Brandon: “I'm going to call the buddies at the police department at the Attorney General's office, and I'm going to have all these trumped-up charges against you. And if they come and arrest you, I know you can get out because you got my money. He said sort of half jokingly. He said, “But what I'm really after is the mug shot. I want to give you a mug shot so I can send it all-around town and have you black-balled. But this is how it's going to kill your wife. It is going to kill your wife because she's going to have to look in the mirror every day and look at her friends every day and know that they know that she's married to a crook. Do you want that kind of life, young man?”

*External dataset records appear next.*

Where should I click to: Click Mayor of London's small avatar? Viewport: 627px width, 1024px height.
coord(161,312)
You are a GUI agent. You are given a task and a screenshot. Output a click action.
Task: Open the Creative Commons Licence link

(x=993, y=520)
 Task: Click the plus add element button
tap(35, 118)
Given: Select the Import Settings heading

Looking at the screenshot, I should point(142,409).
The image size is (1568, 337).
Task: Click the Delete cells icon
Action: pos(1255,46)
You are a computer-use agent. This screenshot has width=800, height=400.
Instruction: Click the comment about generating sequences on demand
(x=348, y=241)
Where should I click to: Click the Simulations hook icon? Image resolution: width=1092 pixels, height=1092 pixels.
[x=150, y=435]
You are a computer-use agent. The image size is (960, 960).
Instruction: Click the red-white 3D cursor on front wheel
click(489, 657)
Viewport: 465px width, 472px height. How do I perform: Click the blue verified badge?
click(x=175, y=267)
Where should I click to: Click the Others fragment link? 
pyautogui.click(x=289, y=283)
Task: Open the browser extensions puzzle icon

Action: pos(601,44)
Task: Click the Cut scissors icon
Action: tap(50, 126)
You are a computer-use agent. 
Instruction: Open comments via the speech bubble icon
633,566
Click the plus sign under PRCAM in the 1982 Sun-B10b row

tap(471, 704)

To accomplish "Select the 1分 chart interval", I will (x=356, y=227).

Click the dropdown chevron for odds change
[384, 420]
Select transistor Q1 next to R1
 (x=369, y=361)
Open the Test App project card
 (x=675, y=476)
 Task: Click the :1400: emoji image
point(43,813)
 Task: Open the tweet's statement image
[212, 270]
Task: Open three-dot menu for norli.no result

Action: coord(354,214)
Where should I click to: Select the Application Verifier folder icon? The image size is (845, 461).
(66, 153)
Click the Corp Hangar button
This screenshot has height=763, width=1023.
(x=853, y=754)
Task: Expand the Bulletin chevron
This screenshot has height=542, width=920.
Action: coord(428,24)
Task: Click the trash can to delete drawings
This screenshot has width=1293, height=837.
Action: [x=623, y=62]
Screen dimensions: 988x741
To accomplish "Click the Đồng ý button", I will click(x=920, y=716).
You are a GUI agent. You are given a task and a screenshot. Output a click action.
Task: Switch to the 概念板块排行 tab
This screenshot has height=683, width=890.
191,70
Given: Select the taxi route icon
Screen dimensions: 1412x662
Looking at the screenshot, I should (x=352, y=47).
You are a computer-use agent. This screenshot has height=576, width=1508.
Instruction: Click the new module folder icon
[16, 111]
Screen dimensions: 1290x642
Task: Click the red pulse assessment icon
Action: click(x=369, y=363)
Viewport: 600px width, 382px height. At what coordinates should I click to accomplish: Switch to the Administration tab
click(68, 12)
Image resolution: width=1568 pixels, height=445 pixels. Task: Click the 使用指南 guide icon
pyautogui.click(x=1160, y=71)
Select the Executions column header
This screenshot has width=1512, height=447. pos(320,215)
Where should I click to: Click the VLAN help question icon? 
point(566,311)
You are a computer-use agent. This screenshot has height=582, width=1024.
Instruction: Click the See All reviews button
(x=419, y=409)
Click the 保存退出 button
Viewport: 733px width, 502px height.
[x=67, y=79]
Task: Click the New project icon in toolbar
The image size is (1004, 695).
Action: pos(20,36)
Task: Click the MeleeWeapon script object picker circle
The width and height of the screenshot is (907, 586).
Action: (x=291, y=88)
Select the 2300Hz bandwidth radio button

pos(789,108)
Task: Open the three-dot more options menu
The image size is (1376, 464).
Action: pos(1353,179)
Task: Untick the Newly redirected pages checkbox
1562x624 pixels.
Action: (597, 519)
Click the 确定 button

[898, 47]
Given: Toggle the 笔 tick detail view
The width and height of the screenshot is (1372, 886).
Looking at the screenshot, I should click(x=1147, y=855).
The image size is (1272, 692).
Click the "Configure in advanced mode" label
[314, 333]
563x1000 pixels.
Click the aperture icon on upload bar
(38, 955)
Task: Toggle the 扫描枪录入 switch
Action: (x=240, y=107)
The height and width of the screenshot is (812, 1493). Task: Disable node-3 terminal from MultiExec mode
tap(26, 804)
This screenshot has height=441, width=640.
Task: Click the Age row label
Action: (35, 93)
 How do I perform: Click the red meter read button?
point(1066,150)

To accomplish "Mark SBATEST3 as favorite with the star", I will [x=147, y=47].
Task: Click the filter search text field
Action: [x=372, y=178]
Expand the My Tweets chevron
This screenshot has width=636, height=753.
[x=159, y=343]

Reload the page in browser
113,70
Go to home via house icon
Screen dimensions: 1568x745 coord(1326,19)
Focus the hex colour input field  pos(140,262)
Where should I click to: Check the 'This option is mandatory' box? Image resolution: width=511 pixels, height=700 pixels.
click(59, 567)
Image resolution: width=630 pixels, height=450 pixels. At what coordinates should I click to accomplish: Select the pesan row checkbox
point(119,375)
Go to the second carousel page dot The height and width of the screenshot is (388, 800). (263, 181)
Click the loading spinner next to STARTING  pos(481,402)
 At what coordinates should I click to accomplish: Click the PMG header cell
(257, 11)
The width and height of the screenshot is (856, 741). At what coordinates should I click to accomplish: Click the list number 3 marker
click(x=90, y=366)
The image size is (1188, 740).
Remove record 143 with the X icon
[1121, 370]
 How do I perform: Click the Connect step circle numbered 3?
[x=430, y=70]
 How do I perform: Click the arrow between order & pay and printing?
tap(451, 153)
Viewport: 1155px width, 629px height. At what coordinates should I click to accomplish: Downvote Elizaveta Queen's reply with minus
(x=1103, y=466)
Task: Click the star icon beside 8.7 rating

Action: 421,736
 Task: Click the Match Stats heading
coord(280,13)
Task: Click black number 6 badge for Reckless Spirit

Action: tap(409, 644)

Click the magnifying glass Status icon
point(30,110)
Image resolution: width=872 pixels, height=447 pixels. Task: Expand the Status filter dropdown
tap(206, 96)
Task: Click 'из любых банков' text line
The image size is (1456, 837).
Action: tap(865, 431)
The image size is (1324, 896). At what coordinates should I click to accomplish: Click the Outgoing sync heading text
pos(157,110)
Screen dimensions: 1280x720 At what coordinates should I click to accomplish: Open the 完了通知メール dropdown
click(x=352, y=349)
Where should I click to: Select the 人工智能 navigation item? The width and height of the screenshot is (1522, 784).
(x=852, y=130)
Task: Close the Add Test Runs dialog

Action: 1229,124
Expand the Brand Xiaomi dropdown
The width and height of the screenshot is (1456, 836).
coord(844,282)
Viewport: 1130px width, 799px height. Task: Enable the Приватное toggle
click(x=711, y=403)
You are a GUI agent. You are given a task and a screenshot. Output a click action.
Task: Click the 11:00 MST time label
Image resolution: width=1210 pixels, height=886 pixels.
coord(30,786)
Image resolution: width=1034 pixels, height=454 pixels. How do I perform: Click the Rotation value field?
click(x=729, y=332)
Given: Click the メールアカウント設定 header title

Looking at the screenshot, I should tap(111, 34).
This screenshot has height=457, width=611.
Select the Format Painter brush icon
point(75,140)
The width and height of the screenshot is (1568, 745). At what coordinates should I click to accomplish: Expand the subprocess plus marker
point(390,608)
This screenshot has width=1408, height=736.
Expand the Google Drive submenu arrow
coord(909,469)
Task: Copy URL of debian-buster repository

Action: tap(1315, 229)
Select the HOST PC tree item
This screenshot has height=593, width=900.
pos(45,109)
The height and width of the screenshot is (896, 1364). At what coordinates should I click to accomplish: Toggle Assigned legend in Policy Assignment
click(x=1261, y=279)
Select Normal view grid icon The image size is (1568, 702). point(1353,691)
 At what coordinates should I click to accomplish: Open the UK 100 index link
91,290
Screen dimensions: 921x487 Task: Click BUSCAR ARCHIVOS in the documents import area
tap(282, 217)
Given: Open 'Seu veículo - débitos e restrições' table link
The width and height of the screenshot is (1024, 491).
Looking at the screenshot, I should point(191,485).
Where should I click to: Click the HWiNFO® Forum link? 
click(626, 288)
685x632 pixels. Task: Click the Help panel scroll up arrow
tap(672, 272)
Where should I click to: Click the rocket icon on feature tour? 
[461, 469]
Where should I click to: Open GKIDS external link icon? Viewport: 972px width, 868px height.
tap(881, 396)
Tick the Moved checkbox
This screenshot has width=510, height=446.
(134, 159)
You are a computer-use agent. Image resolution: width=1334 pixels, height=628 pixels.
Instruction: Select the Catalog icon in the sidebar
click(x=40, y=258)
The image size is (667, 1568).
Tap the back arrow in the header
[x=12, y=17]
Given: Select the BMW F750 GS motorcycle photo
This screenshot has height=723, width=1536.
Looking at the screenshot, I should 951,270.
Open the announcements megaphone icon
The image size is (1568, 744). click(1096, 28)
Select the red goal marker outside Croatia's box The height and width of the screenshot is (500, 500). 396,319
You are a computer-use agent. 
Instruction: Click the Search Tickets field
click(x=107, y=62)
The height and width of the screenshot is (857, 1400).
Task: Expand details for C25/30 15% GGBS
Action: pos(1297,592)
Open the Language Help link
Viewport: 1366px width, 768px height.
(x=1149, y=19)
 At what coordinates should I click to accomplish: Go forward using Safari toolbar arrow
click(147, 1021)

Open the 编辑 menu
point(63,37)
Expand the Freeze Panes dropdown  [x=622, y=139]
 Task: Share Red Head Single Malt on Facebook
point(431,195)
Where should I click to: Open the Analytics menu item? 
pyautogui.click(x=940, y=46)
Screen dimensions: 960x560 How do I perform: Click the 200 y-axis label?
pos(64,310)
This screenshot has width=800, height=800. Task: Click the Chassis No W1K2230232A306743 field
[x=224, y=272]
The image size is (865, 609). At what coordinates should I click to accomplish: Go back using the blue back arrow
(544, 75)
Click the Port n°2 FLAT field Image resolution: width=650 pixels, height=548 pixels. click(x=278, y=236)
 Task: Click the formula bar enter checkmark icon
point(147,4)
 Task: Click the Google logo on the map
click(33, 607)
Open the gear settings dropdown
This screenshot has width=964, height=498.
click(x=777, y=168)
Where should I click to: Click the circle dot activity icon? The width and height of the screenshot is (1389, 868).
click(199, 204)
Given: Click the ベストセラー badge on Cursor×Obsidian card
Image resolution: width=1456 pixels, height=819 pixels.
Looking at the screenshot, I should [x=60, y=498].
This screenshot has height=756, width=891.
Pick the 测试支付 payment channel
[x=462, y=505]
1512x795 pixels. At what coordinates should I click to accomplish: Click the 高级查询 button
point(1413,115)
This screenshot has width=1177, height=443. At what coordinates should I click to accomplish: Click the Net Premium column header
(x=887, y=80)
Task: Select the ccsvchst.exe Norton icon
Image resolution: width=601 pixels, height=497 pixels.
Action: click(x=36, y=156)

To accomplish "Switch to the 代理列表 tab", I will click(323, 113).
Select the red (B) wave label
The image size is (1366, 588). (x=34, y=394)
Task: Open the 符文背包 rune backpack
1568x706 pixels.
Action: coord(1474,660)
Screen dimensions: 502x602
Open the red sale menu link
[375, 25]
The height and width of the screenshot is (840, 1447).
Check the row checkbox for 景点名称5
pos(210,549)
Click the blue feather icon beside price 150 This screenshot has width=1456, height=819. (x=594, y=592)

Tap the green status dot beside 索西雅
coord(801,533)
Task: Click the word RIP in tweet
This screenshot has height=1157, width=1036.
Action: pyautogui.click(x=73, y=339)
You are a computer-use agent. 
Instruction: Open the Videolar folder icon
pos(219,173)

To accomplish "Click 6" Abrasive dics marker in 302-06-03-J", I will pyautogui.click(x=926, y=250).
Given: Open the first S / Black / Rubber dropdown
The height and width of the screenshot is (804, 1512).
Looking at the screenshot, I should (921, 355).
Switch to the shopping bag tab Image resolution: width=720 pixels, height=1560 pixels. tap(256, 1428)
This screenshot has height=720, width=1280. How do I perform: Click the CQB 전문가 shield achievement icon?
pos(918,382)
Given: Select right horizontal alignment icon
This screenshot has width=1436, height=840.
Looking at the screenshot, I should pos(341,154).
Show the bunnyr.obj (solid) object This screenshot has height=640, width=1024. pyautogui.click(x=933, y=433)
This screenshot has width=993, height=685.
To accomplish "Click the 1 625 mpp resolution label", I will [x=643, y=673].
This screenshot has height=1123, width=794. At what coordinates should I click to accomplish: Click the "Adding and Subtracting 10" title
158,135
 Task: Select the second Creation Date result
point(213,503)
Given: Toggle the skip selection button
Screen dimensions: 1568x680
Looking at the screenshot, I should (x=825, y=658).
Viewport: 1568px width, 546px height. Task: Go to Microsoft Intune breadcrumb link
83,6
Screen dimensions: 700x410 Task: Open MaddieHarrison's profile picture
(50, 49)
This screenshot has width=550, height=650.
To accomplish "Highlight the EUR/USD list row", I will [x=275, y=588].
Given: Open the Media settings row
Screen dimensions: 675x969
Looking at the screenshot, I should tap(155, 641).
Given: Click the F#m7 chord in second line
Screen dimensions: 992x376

Brandon: And I got up and walked away. And I fought. I punched the bully back. And I survived. Nearly $700,000 later. But it was that experience that made me realize how persistent sabotage is and it led me on a journey to talk with other folks about how evasive sabotage is as well. And there are two things that we can do that can stop us from being victims of sabotage in closing. One of those is to always lead with integrity, even if it means that we have to stand alone. Never run with the crowd. I mean, just lead with integrity. And then the other thing to stop self-sabotage, the power palette for stopping self-sabotage is to harness and curate a positive self-identity, view yourself as a winner, view yourself as a fighter, view yourself as a finisher, and then you will do those things. And self-sabotage will have less of an effect on your pursuit to offer your gift of leadership to the world around you.
Kelly: I love that. Thank you for sharing that story by the way. What are two things that you do to cultivate that practice, that internal self-love, self-caring that you're talking about?
Brandon: I do business at the speed of relationship, not the speed of transaction. I do it all the time. I mean, that is a thing for me. The speed of business is really fast. And so, we want to run, run, run, run, run, run, run. Oftentimes, in doing that, we invite what we call vendors into our lives, oh, the keyword. On my podcast, we invite the vendors into our lives, and we negate opportunities to develop partners in our lives. And so, there's an equation, and an approach inside of the book for how to do business at the speed of a relationship.
Kelly: Love this.
Brandon: The other thing that I do is, I curate a power circle. It is a small circle of people who are not there because there's a contract, or because they gain something from it, and they're more than mentors. They sow into your leadership lives and you to theirs, and they will be there if your light is dim, if you're not famous, if all of a sudden you didn't have that influential position. And these are the people who ultimately will see and call out your blind spots, and in those blind spots is where sabotage and saboteurs typically live. And a great example of that, in closing, is that as we become elevated within our companies, we become more vulnerable to sabotage because we're in a place where we don't understand everything. But there are people who are already in those divisions or in those departments that are leading, or in those work functions who do understand how to get things done. And so, it's important to have a small power circle around you who can always pull out those blinders. That saboteurs so often look for your vulnerabilities.
Kelly: Amazing. Thank you for sharing those. Those are two really powerful pieces. Brandon, thank you so much for joining me. Thanks for sharing your story. And I will put notes or links to the book and to your website in the show notes. Thanks again.
Brandon: It's been an honor. Thank you, Kelly.